# [Exercise task]
Can you give everything from the line containing "How do I perform: Open" down to the end of the lines below again, with "shortcut" replaced by "link", nothing else changed, and the pictures left out?
----------
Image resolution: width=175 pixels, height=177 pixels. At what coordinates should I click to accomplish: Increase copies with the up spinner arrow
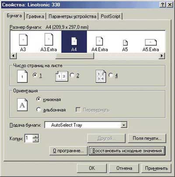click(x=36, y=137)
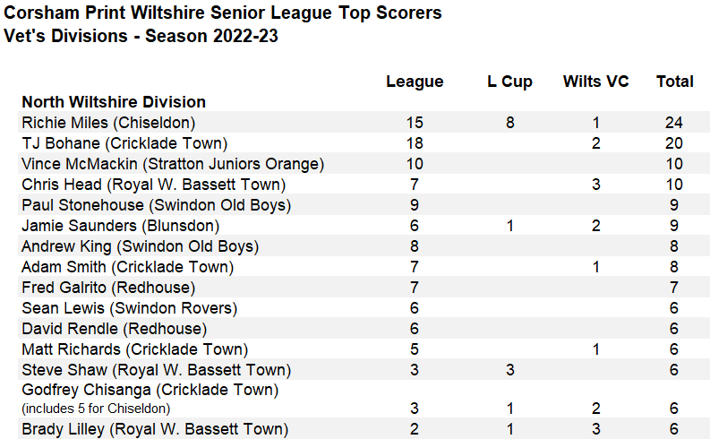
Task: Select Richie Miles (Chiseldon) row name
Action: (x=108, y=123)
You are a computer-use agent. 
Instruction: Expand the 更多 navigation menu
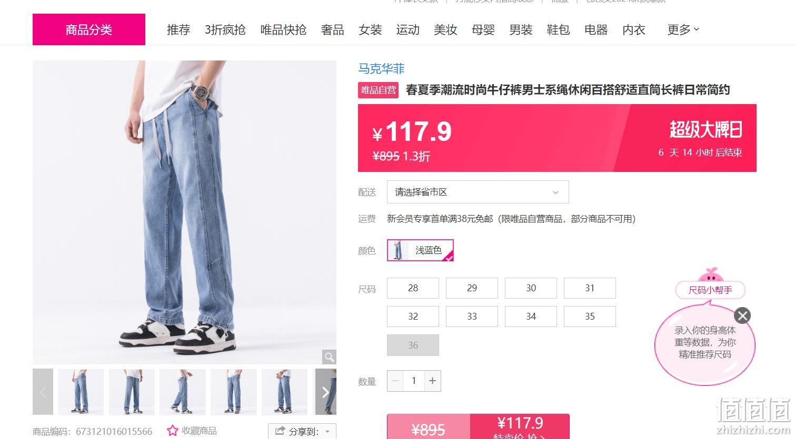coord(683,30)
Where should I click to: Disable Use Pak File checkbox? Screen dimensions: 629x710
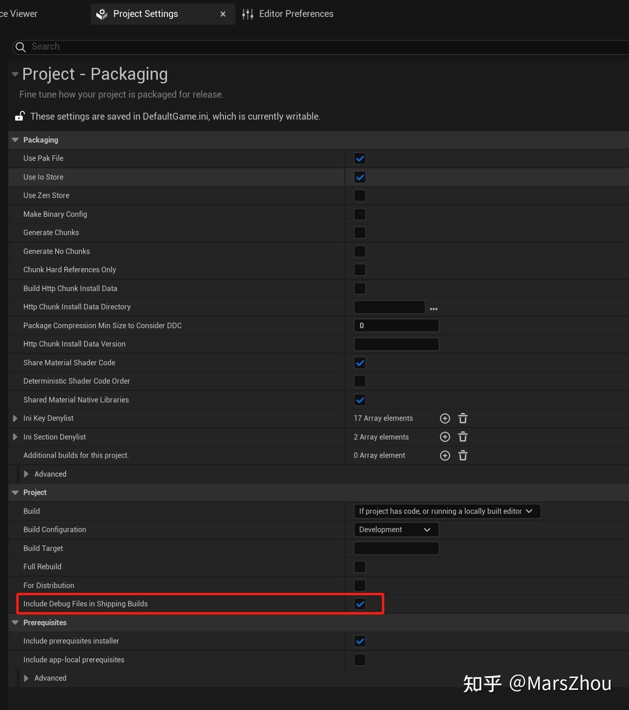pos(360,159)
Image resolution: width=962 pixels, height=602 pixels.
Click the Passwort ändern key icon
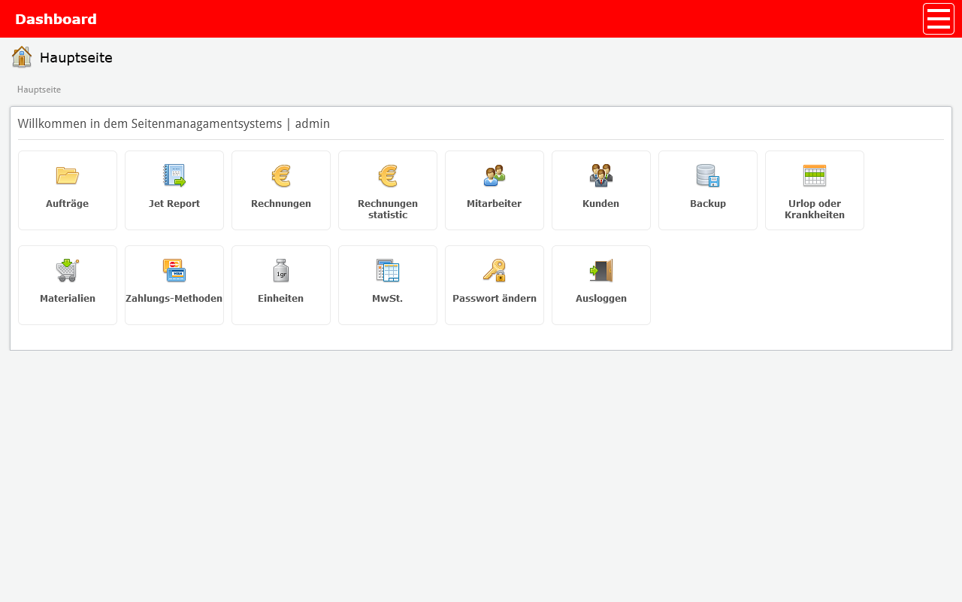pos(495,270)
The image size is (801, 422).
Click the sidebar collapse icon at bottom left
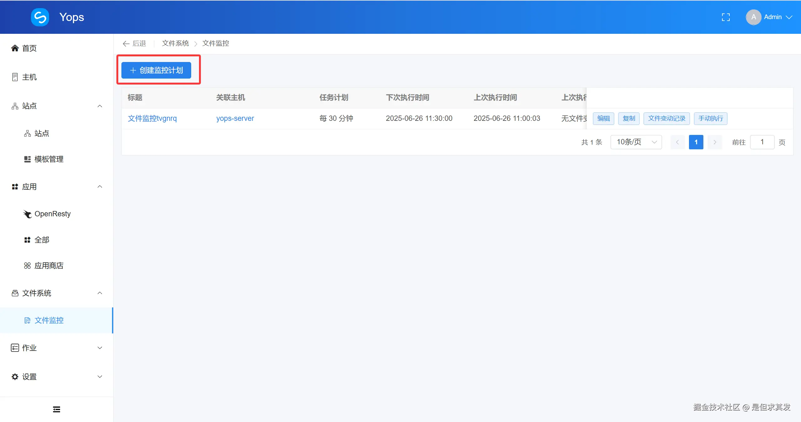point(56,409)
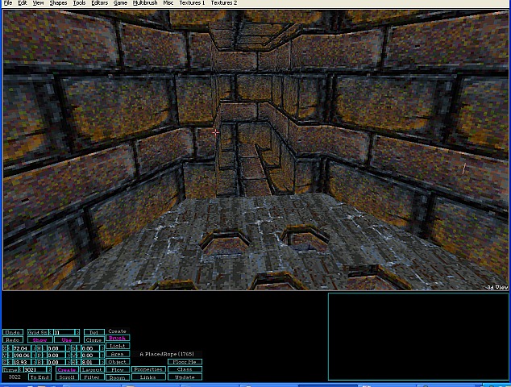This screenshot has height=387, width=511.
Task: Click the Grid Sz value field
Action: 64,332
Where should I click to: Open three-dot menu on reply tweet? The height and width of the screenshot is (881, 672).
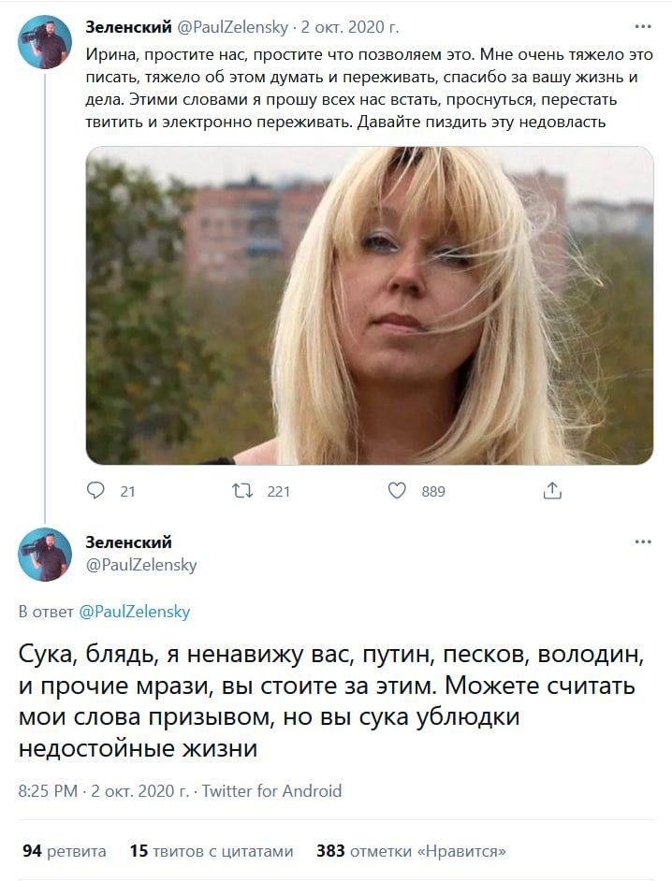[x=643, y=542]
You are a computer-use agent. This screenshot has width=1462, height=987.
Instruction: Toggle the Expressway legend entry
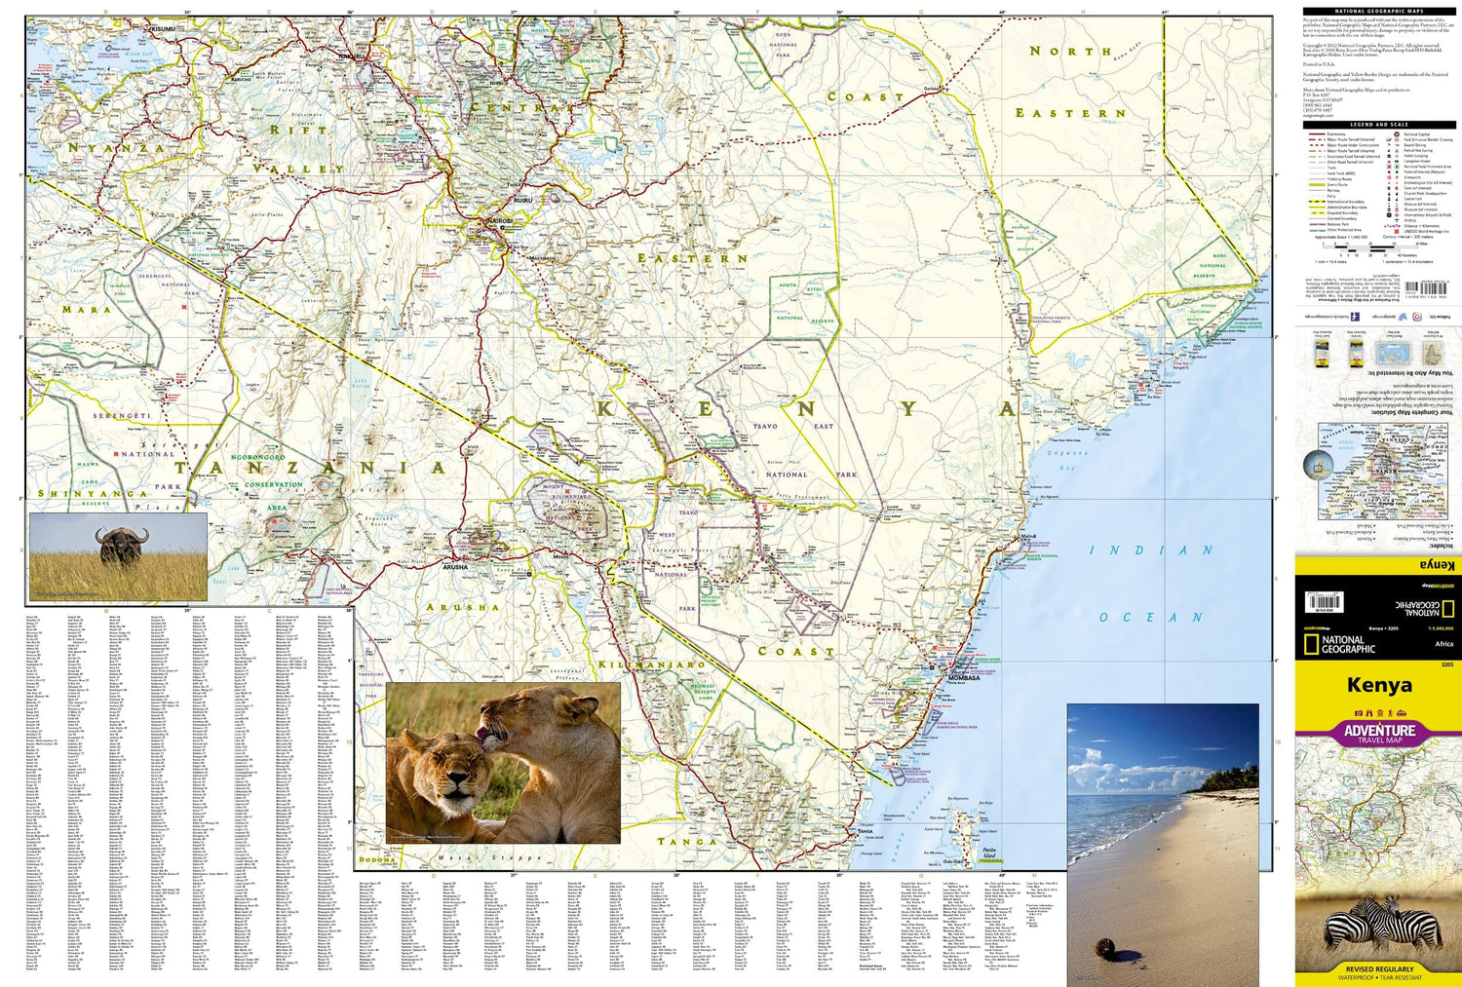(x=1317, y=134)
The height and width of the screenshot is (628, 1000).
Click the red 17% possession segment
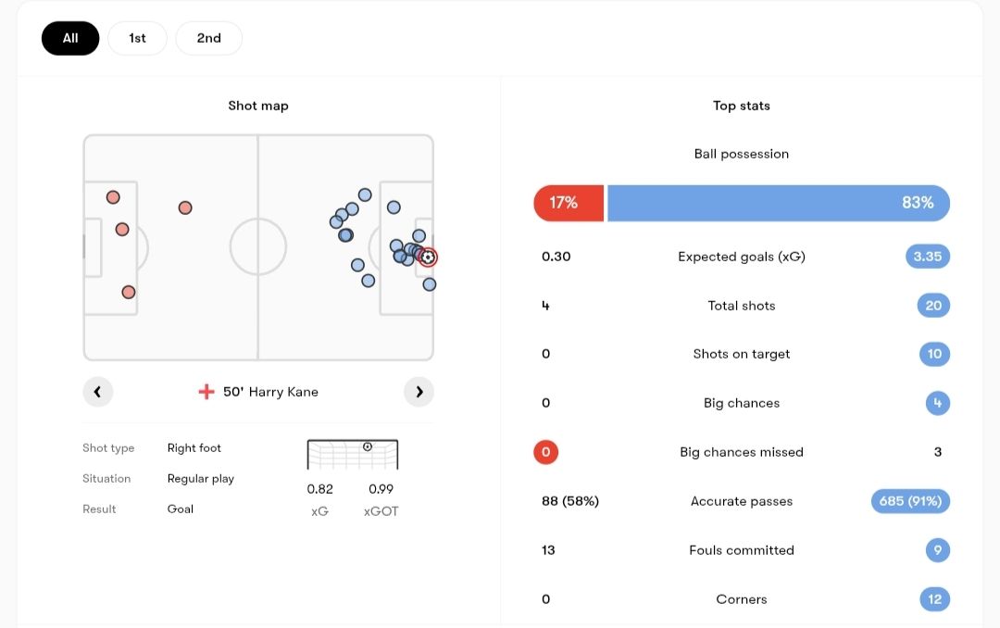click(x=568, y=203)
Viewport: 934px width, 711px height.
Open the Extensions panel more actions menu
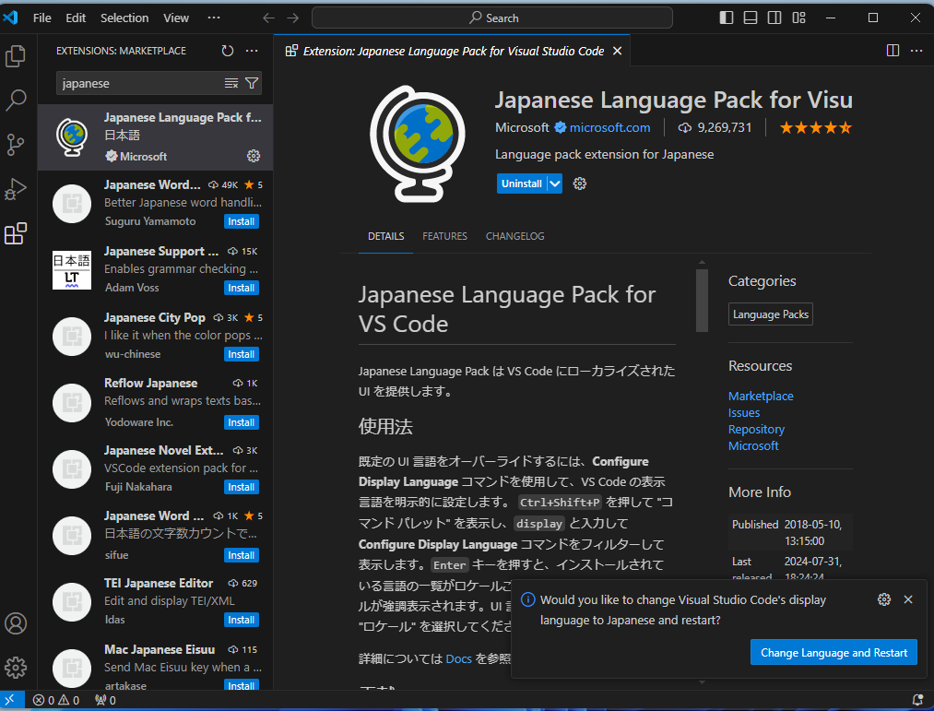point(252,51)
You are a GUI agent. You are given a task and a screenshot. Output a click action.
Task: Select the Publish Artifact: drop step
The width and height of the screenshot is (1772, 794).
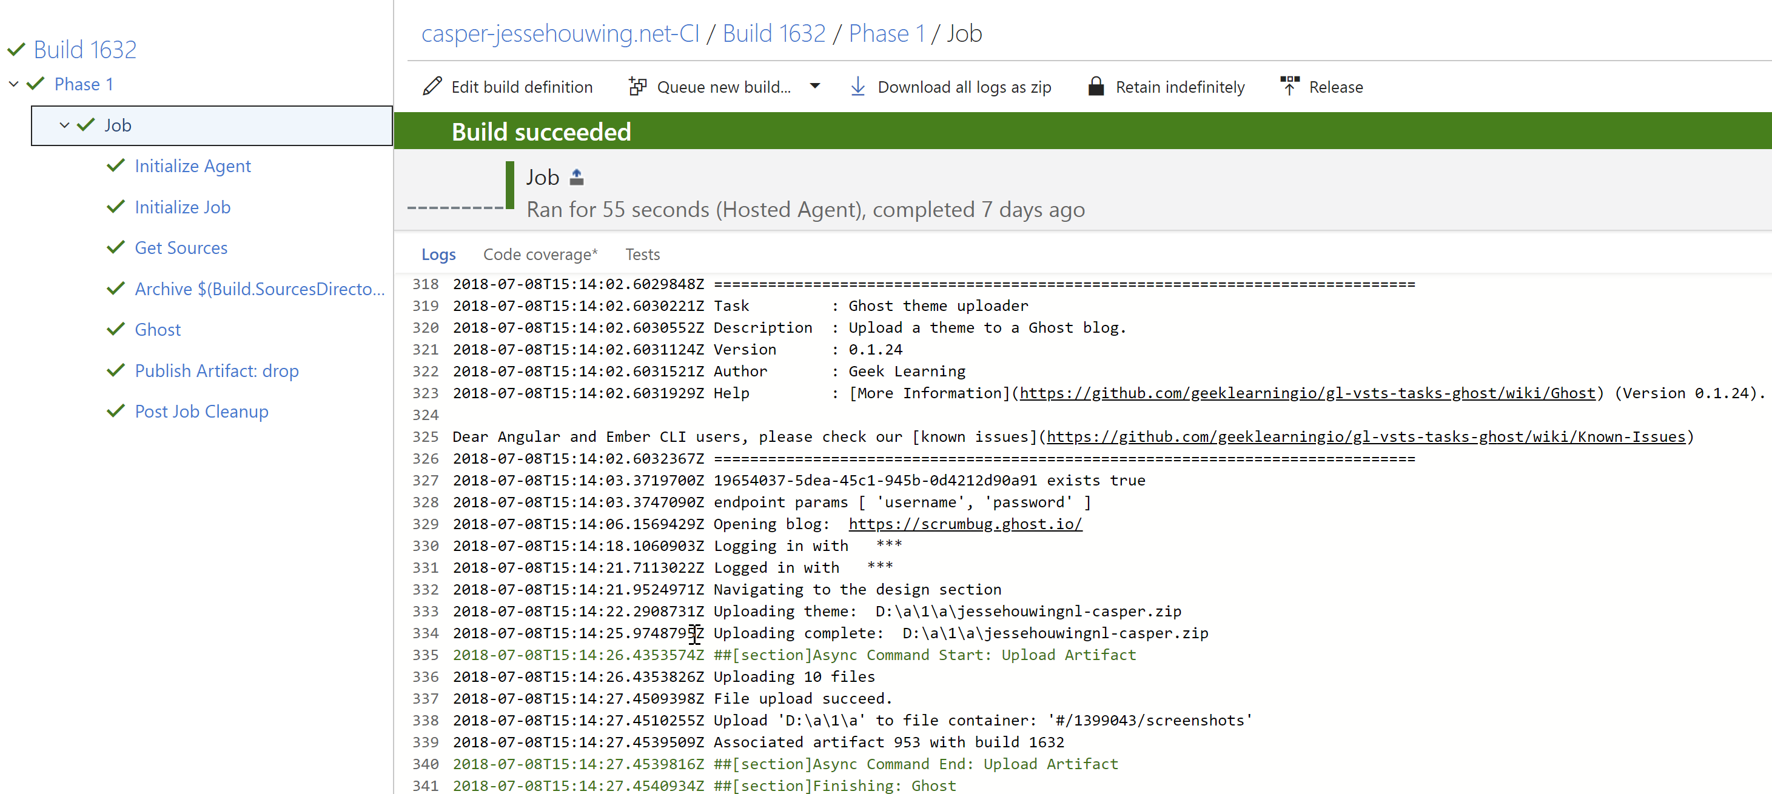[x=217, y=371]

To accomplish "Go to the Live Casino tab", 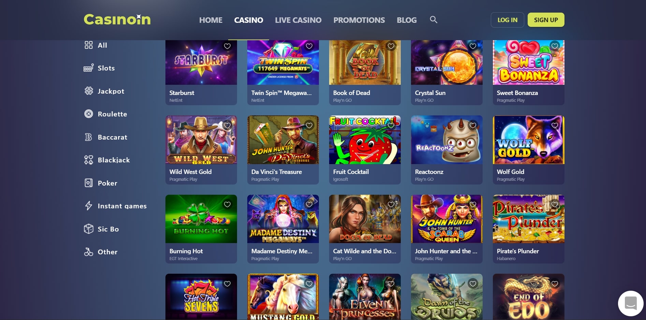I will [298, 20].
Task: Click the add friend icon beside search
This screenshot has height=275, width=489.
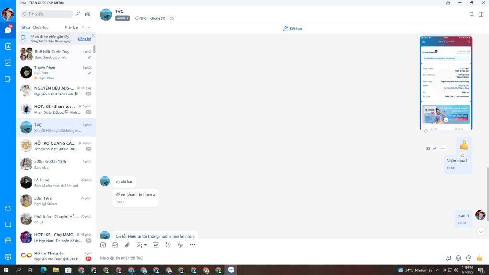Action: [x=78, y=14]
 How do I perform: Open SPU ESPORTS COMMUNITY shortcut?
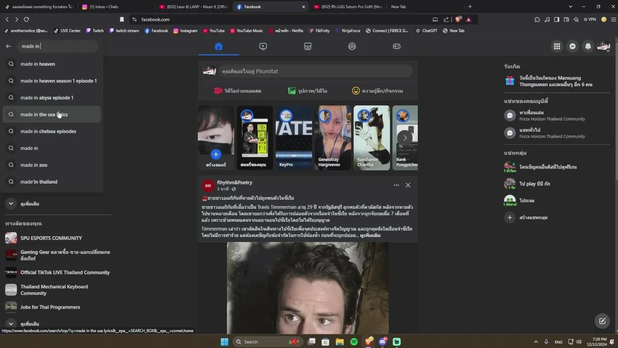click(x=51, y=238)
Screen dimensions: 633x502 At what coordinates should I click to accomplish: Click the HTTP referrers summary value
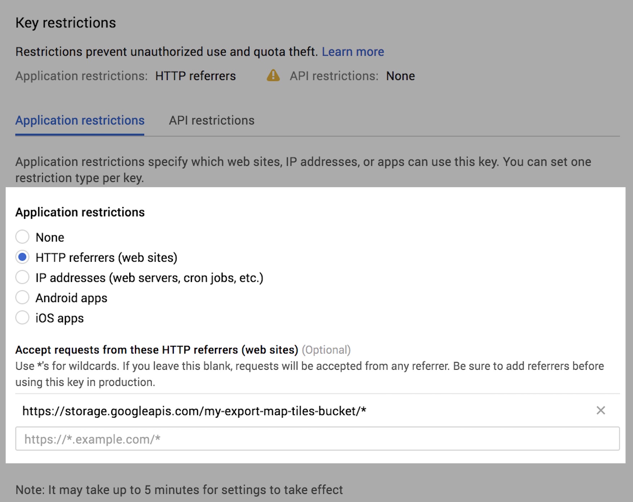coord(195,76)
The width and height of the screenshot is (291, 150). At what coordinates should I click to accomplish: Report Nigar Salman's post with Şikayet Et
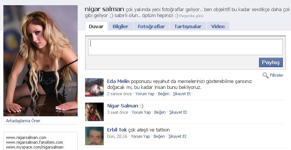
----------
# [Completed task]
 How do I perform: Open SPU ESPORTS COMMUNITY link?
click(x=51, y=238)
Screen dimensions: 633x502 At what coordinates should I click to accomplish: Click the HTTP referrers summary value
coord(195,76)
The width and height of the screenshot is (291, 150). At what coordinates should I click to accomplish: Report Nigar Salman's post with Şikayet Et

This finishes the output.